*** Opening Information given ***

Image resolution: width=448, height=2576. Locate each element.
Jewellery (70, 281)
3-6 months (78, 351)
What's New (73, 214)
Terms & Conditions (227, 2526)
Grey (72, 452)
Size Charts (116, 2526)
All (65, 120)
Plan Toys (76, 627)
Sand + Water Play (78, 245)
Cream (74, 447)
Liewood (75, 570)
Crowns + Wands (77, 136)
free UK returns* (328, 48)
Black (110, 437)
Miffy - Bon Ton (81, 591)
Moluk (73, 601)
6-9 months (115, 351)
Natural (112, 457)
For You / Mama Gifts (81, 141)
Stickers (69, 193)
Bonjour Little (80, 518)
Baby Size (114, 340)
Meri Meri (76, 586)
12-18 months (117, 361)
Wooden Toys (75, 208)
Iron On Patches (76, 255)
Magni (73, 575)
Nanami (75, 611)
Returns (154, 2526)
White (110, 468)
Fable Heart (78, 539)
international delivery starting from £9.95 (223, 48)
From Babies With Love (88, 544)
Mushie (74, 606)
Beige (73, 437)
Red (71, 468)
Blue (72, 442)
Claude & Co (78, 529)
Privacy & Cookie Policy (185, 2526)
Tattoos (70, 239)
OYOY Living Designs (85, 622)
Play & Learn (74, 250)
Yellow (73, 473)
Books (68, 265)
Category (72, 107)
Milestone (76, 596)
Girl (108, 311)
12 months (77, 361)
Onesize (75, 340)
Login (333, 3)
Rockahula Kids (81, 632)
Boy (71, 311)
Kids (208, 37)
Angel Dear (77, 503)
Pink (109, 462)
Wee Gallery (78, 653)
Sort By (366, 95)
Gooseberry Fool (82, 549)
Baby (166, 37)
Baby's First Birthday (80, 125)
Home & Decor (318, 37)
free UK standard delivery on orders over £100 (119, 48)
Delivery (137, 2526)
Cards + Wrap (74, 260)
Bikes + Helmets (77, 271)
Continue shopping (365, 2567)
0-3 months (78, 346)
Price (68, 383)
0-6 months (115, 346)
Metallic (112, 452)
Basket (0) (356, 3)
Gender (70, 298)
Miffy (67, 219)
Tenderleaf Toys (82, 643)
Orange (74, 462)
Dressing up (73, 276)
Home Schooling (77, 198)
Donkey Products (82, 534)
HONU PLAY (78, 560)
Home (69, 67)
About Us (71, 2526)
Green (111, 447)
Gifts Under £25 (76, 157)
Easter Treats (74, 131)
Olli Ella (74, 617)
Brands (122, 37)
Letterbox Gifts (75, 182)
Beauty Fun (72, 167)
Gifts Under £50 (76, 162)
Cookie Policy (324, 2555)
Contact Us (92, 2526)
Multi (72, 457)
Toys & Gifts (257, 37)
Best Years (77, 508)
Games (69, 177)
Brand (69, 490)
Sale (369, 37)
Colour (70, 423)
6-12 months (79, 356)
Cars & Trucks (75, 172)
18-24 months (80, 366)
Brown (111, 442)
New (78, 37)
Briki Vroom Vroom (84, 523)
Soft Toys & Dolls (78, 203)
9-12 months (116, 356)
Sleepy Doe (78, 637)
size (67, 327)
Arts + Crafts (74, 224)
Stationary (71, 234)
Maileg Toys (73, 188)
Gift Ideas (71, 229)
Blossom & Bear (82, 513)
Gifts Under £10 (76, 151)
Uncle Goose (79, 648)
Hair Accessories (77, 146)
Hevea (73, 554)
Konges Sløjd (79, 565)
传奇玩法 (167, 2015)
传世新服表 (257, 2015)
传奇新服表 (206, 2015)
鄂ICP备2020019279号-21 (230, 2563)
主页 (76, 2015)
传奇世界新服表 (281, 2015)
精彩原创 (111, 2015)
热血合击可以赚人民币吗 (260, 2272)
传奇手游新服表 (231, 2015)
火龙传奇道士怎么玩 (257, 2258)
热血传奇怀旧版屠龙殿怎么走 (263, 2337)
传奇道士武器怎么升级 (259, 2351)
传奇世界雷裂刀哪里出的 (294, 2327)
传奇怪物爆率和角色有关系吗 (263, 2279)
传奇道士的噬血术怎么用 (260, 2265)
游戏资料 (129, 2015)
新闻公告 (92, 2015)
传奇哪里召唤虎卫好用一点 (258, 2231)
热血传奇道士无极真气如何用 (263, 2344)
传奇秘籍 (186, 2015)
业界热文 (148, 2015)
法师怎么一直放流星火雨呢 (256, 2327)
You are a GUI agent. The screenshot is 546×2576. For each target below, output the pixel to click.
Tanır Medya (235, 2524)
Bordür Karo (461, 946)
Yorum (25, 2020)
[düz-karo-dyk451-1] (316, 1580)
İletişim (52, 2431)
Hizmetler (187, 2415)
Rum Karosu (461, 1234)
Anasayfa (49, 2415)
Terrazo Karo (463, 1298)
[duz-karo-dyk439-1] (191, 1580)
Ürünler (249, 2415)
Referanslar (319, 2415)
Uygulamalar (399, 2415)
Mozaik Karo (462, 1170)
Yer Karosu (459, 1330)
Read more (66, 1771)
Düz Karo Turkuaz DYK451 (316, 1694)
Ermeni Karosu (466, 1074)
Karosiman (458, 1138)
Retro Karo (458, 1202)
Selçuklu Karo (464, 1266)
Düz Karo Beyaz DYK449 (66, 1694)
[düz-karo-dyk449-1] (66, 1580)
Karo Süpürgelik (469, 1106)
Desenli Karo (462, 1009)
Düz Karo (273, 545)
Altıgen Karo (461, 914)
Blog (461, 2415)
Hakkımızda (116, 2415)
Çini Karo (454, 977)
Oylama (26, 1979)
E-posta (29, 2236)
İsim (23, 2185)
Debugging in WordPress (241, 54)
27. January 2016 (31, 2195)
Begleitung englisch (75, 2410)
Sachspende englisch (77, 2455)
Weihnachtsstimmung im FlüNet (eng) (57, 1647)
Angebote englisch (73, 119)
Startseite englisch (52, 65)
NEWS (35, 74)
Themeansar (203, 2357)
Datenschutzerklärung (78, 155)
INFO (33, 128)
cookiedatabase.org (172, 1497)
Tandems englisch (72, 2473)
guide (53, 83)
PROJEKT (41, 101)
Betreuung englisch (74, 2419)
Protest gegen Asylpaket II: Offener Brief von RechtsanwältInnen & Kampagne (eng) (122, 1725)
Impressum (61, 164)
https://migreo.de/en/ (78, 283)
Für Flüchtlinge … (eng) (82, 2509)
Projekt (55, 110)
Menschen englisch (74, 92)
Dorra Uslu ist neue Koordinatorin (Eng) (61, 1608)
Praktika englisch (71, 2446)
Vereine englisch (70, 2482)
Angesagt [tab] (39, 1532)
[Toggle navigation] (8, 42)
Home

*** Closing Information given ***

* _Task to complete_
Each record above, in full: retype it verbatim.

* _Reply to the task_
Image resolution: width=448, height=2576. Locate each element.
Jewellery (70, 281)
3-6 months (78, 351)
What's New (73, 214)
Terms & Conditions (227, 2526)
Grey (72, 452)
Size Charts (116, 2526)
All (65, 120)
Plan Toys (76, 627)
Sand + Water Play (78, 245)
Cream (74, 447)
Liewood (75, 570)
Crowns + Wands (77, 136)
free UK returns* (328, 48)
Black (110, 437)
Miffy - Bon Ton (81, 591)
Moluk (73, 601)
6-9 months (115, 351)
Natural (112, 457)
For You / Mama Gifts (81, 141)
Stickers (69, 193)
Bonjour Little (80, 518)
Baby Size (114, 340)
Meri Meri (76, 586)
12-18 months (117, 361)
Wooden Toys (75, 208)
Iron On Patches (76, 255)
Magni (73, 575)
Nanami (75, 611)
Returns (154, 2526)
White (110, 468)
Fable Heart (78, 539)
international delivery starting from £9.95 (223, 48)
From Babies With Love (88, 544)
Mushie (74, 606)
Beige (73, 437)
Red (71, 468)
Blue (72, 442)
Claude & Co (78, 529)
Privacy & Cookie Policy (185, 2526)
Tattoos (70, 239)
OYOY Living Designs (85, 622)
Play & Learn (74, 250)
Yellow (73, 473)
Books (68, 265)
Category (72, 107)
Milestone (76, 596)
Girl (108, 311)
12 months (77, 361)
Onesize (75, 340)
Login (333, 3)
Rockahula Kids (81, 632)
Boy (71, 311)
Kids (208, 37)
Angel Dear (77, 503)
Pink (109, 462)
Wee Gallery (78, 653)
Sort By (366, 95)
Gooseberry Fool (82, 549)
Baby (166, 37)
Baby's First Birthday (80, 125)
Home & Decor (318, 37)
free UK standard delivery on orders over £100 (119, 48)
Delivery (137, 2526)
Cards + Wrap (74, 260)
Bikes + Helmets (77, 271)
Continue shopping (365, 2567)
0-3 months (78, 346)
Price (68, 383)
0-6 months (115, 346)
Metallic (112, 452)
Basket (0) (356, 3)
Gender (70, 298)
Miffy (67, 219)
Tenderleaf Toys (82, 643)
Orange (74, 462)
Dressing up (73, 276)
Home Schooling (77, 198)
Donkey Products (82, 534)
HONU PLAY (78, 560)
Home (69, 67)
About Us (71, 2526)
Green (111, 447)
Gifts Under £25 (76, 157)
Easter Treats (74, 131)
Olli Ella (74, 617)
Brands (122, 37)
Letterbox Gifts (75, 182)
Beauty Fun (72, 167)
Gifts Under £50 (76, 162)
Cookie Policy (324, 2555)
Contact Us (92, 2526)
Multi (72, 457)
Toys & Gifts (257, 37)
Best Years (77, 508)
Games (69, 177)
Brand (69, 490)
Sale (369, 37)
Colour (70, 423)
6-12 months (79, 356)
Cars & Trucks (75, 172)
18-24 months (80, 366)
Brown (111, 442)
New (78, 37)
Briki Vroom Vroom (84, 523)
Soft Toys & Dolls (78, 203)
9-12 months (116, 356)
Sleepy Doe (78, 637)
size (67, 327)
Arts + Crafts (74, 224)
Stationary (71, 234)
Maileg Toys (73, 188)
Gift Ideas (71, 229)
Blossom & Bear (82, 513)
Gifts Under £10 (76, 151)
Uncle Goose (79, 648)
Hair Accessories (77, 146)
Hevea (73, 554)
Konges Sløjd (79, 565)
传奇玩法 (167, 2015)
传世新服表 (257, 2015)
传奇新服表 (206, 2015)
鄂ICP备2020019279号-21 (230, 2563)
主页 (76, 2015)
传奇世界新服表 (281, 2015)
精彩原创 (111, 2015)
热血合击可以赚人民币吗 (260, 2272)
传奇手游新服表 (231, 2015)
火龙传奇道士怎么玩 (257, 2258)
热血传奇怀旧版屠龙殿怎么走 (263, 2337)
传奇道士武器怎么升级 (259, 2351)
传奇世界雷裂刀哪里出的 (294, 2327)
传奇怪物爆率和角色有关系吗 (263, 2279)
传奇道士的噬血术怎么用 (260, 2265)
游戏资料 (129, 2015)
新闻公告 (92, 2015)
传奇哪里召唤虎卫好用一点 (258, 2231)
热血传奇道士无极真气如何用 (263, 2344)
传奇秘籍 (186, 2015)
业界热文 (148, 2015)
法师怎么一直放流星火雨呢 (256, 2327)
You are a GUI agent. The screenshot is 546×2576. For each target below, output the pixel to click.
Tanır Medya (235, 2524)
Bordür Karo (461, 946)
Yorum (25, 2020)
[düz-karo-dyk451-1] (316, 1580)
İletişim (52, 2431)
Hizmetler (187, 2415)
Rum Karosu (461, 1234)
Anasayfa (49, 2415)
Terrazo Karo (463, 1298)
[duz-karo-dyk439-1] (191, 1580)
Ürünler (249, 2415)
Referanslar (319, 2415)
Uygulamalar (399, 2415)
Mozaik Karo (462, 1170)
Yer Karosu (459, 1330)
Read more (66, 1771)
Düz Karo Turkuaz DYK451 (316, 1694)
Ermeni Karosu (466, 1074)
Karosiman (458, 1138)
Retro Karo (458, 1202)
Selçuklu Karo (464, 1266)
Düz Karo Beyaz DYK449 (66, 1694)
[düz-karo-dyk449-1] (66, 1580)
Karo Süpürgelik (469, 1106)
Desenli Karo (462, 1009)
Düz Karo (273, 545)
Altıgen Karo (461, 914)
Blog (461, 2415)
Hakkımızda (116, 2415)
Çini Karo (454, 977)
Oylama (26, 1979)
E-posta (29, 2236)
İsim (23, 2185)
Debugging in WordPress (241, 54)
27. January 2016 (31, 2195)
Begleitung englisch (75, 2410)
Sachspende englisch (77, 2455)
Weihnachtsstimmung im FlüNet (eng) (57, 1647)
Angebote englisch (73, 119)
Startseite englisch (52, 65)
NEWS (35, 74)
Themeansar (203, 2357)
Datenschutzerklärung (78, 155)
INFO (33, 128)
cookiedatabase.org (172, 1497)
Tandems englisch (72, 2473)
guide (53, 83)
PROJEKT (41, 101)
Betreuung englisch (74, 2419)
Protest gegen Asylpaket II: Offener Brief von RechtsanwältInnen & Kampagne (eng) (122, 1725)
Impressum (61, 164)
https://migreo.de/en/ (78, 283)
Für Flüchtlinge … (eng) (82, 2509)
Projekt (55, 110)
Menschen englisch (74, 92)
Dorra Uslu ist neue Koordinatorin (Eng) (61, 1608)
Praktika englisch (71, 2446)
Vereine englisch (70, 2482)
Angesagt [tab] (39, 1532)
[Toggle navigation] (8, 42)
Home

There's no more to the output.